WHAT THE EXERCISE ASKS:
From the records below, copy every line that contains the word "button".

ENTRIES SUPPLIED:
—————
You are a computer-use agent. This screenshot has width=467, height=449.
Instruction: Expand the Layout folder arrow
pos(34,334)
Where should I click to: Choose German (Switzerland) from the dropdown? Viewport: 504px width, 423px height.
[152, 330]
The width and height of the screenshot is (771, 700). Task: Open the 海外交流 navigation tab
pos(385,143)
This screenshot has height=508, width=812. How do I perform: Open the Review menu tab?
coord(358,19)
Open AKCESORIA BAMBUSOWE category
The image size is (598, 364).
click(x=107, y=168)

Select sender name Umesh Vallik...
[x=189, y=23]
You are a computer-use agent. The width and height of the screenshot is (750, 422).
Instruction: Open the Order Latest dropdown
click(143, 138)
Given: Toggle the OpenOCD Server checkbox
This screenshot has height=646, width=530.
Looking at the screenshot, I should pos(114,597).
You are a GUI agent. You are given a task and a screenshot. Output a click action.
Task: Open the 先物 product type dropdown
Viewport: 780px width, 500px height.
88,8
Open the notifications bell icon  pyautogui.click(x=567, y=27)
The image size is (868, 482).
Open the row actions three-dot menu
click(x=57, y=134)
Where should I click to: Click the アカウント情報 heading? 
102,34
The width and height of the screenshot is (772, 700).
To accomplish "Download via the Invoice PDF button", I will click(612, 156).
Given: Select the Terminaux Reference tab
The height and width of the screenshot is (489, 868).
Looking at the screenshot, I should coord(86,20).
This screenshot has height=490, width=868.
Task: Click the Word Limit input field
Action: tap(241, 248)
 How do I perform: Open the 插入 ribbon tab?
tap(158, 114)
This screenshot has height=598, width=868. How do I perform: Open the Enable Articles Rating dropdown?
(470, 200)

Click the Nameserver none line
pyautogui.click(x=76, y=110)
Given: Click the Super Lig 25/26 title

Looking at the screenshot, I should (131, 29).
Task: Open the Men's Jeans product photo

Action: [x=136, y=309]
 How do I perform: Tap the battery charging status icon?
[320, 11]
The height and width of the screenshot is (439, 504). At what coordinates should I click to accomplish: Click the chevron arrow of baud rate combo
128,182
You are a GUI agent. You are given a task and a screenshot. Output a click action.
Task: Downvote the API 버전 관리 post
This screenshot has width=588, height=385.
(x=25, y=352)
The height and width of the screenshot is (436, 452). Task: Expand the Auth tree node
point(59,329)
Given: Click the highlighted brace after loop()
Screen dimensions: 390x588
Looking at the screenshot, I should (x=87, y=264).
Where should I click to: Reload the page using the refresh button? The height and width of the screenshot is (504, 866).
—————
EXERCISE OUTPUT:
To accomplish "Download via the Invoice PDF button", I will click(612, 156).
Where should I click to: Reload the page using the refresh button? The height and width of the screenshot is (504, 866).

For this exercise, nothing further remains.